*Instructions to follow*:
Copy the records from the line with "this (779, 1447)" to the line with "First (919, 184)", swapping "Values" for "Principles" and leaving everything else as it is.

--- BEGIN ---

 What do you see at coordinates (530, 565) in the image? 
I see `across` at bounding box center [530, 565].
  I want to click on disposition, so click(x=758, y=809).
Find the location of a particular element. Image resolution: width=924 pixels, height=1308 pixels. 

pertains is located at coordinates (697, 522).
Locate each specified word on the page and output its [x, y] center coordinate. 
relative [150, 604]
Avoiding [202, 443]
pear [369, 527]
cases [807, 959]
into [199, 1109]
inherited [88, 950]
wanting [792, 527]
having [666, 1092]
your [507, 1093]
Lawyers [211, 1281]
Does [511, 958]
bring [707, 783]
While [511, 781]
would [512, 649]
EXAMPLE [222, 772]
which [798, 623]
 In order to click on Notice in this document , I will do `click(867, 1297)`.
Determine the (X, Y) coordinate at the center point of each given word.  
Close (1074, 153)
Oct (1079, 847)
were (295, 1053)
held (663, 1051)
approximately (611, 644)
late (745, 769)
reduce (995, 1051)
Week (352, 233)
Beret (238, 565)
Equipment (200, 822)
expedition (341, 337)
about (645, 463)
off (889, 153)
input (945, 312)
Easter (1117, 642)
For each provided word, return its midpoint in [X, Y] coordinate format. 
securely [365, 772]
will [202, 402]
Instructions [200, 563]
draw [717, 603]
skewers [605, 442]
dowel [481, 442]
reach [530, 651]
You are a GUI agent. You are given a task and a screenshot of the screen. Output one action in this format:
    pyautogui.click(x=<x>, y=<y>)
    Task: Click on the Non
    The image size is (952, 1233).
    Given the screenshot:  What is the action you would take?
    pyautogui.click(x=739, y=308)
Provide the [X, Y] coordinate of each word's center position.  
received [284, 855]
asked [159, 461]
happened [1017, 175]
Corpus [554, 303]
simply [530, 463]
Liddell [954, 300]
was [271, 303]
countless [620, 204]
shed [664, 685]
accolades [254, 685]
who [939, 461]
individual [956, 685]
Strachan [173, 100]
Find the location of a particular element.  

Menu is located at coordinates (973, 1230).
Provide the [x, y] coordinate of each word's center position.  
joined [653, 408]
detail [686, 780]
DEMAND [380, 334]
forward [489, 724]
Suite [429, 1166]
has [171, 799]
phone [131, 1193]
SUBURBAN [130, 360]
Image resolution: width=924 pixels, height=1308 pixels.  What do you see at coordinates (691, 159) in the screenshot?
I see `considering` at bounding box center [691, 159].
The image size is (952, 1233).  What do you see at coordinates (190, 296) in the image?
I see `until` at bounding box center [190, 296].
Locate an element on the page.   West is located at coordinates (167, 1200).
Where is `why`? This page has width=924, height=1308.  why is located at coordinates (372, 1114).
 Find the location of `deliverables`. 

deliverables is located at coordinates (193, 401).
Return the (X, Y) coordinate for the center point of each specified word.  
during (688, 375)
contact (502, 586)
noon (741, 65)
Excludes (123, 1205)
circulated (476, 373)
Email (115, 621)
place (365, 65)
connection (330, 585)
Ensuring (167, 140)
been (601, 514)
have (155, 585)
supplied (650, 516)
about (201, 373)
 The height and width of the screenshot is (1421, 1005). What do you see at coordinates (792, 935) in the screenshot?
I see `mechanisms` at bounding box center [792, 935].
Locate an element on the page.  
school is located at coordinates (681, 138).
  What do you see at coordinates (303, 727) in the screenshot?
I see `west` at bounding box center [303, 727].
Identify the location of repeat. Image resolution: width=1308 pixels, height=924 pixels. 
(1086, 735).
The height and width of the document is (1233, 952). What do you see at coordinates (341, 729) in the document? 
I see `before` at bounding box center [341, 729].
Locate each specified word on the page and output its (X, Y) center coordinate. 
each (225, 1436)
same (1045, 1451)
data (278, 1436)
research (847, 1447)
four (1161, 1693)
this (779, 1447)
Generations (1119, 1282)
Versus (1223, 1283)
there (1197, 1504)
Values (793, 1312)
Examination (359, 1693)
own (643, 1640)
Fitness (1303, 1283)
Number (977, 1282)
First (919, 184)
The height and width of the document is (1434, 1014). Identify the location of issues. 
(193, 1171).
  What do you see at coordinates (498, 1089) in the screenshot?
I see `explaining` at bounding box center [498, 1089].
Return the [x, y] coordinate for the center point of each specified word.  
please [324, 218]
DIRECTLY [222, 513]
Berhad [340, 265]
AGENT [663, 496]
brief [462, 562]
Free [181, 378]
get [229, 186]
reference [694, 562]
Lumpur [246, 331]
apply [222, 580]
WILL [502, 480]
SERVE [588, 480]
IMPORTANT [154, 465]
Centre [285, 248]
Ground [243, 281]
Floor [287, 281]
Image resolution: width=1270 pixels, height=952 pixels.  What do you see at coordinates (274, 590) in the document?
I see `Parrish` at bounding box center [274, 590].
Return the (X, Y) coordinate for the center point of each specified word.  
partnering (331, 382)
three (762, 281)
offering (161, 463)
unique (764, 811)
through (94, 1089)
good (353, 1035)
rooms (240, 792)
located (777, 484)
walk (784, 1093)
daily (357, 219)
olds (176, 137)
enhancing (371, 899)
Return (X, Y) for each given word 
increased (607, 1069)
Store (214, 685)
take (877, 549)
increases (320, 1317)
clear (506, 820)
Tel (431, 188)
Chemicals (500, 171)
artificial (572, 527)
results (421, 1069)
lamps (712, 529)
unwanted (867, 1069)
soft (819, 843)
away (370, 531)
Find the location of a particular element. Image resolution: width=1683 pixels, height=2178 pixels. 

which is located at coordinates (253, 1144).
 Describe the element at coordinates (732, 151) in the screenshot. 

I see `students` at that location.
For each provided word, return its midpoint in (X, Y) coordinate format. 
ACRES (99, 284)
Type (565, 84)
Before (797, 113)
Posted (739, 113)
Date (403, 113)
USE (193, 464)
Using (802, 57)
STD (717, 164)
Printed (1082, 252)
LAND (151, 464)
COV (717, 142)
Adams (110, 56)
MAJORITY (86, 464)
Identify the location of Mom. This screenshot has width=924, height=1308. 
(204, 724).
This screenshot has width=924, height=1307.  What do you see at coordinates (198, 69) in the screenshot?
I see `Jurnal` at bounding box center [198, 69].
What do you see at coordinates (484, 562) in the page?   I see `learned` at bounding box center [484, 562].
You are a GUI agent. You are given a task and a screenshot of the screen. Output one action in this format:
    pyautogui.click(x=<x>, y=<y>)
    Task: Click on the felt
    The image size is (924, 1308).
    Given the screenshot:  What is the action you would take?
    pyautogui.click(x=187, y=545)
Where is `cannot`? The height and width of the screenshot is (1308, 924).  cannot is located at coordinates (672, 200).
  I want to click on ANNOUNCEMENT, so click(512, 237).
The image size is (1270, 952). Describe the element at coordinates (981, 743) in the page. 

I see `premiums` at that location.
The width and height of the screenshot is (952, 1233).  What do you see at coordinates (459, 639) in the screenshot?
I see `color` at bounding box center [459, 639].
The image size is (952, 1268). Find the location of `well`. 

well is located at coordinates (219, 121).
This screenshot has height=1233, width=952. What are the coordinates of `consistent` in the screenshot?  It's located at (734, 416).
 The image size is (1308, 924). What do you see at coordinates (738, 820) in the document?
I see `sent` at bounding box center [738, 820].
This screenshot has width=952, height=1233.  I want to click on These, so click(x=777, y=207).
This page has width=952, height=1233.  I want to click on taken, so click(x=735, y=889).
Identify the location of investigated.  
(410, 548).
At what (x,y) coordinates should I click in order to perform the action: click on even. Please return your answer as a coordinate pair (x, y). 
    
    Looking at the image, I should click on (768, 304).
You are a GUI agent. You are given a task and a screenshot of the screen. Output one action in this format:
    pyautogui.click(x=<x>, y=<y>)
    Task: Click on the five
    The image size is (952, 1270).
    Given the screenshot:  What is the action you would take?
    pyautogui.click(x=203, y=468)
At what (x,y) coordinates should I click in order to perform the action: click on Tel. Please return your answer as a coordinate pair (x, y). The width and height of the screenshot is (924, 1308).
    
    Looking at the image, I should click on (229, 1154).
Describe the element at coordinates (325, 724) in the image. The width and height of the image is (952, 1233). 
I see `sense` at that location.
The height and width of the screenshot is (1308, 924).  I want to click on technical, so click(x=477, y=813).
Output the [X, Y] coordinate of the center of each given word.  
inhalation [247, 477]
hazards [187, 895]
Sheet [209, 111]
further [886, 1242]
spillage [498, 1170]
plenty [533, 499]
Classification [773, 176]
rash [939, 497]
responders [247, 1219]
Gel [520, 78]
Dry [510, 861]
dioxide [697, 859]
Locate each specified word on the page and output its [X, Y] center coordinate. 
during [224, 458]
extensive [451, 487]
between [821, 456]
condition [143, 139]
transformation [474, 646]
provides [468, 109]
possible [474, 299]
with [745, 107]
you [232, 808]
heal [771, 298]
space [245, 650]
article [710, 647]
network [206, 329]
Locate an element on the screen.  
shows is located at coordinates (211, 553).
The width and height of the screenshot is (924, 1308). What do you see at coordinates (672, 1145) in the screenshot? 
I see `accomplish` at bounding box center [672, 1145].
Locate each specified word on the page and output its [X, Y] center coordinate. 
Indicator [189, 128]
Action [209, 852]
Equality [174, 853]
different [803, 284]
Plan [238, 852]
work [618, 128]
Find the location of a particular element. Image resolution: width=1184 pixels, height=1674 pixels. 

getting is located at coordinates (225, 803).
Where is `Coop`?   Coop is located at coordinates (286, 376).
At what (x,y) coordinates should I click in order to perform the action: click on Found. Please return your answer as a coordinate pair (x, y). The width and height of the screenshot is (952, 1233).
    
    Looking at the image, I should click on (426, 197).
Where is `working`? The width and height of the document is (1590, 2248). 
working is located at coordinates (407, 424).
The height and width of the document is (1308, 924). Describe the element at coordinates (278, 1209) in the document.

--- END ---

*Solution*:
this (779, 1447)
Generations (1119, 1282)
Versus (1223, 1283)
there (1197, 1504)
Principles (793, 1312)
Examination (359, 1693)
own (643, 1640)
Fitness (1303, 1283)
Number (977, 1282)
First (919, 184)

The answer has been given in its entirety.